We train different forests using the {ranger} package.

library(ranger)

For each of the 16 scenarios, we will train regression forests. We will consider the following hyperparameters:

num_trees: the number of trees in the forest: 1, 2, or 5 (was 250 in Chapter 6).
mtry: Number of variables to possibly split at in each node: 2, 4 or 10.
min_node_size: Minimal node size to split at. Varying values between 2 and 10^{4}.

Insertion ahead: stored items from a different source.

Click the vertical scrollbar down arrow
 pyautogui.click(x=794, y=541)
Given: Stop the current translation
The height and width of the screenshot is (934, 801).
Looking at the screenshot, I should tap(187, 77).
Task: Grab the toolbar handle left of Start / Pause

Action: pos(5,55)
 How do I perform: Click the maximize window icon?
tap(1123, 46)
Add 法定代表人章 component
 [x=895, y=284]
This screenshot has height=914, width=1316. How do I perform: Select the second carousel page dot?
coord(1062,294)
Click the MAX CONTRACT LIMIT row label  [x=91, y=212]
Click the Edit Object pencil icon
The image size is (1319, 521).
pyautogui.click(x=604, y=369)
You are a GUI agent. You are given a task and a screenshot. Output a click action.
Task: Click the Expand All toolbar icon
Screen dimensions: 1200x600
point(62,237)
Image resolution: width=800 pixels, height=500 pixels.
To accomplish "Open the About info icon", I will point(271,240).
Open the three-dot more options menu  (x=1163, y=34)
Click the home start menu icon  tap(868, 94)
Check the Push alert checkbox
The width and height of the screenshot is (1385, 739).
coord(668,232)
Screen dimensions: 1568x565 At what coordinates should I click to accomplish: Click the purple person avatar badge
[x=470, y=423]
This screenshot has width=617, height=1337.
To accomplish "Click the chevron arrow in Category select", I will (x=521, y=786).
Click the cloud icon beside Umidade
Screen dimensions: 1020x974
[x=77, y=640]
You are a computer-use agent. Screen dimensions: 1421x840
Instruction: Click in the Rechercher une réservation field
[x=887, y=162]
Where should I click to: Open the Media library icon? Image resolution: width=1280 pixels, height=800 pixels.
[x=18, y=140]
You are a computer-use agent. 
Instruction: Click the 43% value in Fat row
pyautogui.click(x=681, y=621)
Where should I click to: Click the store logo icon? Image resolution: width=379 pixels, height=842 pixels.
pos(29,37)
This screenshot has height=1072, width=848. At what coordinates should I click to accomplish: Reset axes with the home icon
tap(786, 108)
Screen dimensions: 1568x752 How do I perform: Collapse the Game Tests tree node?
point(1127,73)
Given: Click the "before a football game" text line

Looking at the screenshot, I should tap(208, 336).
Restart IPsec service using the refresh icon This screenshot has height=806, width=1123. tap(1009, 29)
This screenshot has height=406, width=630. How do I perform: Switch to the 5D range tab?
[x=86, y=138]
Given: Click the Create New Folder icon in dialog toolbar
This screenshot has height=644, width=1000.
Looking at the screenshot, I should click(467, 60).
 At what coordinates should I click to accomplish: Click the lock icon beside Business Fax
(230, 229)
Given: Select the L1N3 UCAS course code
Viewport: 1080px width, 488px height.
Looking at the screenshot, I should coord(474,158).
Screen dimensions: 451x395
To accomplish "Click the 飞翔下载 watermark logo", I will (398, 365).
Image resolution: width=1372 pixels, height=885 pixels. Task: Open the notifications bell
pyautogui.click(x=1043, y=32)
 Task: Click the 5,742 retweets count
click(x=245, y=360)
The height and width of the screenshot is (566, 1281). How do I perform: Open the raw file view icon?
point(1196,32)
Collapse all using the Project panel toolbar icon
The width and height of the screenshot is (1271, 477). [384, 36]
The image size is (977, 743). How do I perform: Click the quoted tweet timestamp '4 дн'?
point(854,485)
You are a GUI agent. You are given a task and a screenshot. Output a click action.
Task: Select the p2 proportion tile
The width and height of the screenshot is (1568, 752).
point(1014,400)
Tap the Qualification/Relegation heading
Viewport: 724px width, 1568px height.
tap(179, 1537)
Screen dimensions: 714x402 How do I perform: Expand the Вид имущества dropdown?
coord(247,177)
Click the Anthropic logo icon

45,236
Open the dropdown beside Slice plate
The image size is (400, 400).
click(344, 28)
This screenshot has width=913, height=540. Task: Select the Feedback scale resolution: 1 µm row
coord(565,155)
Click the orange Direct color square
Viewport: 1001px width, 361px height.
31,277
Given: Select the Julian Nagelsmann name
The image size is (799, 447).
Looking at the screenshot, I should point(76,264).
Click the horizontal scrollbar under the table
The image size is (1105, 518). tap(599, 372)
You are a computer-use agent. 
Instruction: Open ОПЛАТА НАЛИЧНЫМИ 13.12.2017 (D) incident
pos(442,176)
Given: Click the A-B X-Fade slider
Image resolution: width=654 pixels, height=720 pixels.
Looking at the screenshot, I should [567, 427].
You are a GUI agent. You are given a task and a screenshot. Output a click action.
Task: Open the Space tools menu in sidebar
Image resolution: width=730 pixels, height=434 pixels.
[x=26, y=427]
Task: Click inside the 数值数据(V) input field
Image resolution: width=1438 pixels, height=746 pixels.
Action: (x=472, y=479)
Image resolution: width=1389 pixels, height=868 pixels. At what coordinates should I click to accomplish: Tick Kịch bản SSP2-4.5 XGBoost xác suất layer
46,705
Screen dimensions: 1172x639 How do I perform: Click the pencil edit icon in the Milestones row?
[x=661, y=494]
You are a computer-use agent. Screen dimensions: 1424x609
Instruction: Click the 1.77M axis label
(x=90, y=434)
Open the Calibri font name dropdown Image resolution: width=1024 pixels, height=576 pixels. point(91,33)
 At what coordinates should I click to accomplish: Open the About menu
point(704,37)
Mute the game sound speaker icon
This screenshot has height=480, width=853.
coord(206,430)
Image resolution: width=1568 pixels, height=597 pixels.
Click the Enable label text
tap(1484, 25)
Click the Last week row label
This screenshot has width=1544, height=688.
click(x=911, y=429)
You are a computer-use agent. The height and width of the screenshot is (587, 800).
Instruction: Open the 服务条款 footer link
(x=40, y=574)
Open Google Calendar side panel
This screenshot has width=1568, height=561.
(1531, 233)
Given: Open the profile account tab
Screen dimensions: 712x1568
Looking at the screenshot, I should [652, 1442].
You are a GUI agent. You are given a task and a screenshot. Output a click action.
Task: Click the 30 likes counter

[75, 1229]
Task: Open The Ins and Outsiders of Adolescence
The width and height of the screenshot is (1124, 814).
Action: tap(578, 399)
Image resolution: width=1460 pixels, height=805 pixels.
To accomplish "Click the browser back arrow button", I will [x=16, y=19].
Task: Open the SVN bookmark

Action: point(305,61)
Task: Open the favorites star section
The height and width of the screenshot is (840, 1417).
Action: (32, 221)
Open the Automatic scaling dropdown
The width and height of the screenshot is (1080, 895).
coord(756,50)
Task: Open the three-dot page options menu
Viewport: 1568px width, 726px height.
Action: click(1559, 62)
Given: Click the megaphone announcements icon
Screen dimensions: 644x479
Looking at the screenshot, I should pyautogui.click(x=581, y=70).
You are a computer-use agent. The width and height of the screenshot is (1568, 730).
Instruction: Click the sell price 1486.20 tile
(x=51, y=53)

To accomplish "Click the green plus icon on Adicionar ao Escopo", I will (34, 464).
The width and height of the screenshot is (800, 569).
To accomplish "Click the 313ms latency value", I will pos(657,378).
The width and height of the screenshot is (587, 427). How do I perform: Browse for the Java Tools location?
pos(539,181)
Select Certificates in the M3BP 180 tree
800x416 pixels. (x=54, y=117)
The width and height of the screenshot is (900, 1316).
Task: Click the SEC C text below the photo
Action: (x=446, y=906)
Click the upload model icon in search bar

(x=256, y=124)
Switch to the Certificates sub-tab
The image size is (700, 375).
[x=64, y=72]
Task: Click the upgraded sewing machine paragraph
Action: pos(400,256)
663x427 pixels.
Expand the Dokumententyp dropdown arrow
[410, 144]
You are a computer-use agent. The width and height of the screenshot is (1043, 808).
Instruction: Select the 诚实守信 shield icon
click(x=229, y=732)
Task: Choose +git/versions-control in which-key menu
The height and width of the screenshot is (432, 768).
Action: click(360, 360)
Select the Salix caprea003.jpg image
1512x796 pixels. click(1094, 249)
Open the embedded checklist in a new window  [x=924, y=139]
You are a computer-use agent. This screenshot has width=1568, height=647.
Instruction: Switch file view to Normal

min_bucket_values <- unique(round(2^seq(1, 14, by = .4)))
min_bucket_values <- min_bucket_values[min_bucket_values <=  max(params_df$size_train)]

grid <- expand_grid(
  mtry = c(2, 4, 10),
  num_trees = c(1,2,5),
  min_node_size = min_bucket_values
) |>
  mutate(ind = row_number())

The desired number of replications for each scenario needs to be set:

repns_vector <- 1:100

The different configurations are reported in Table 7.1.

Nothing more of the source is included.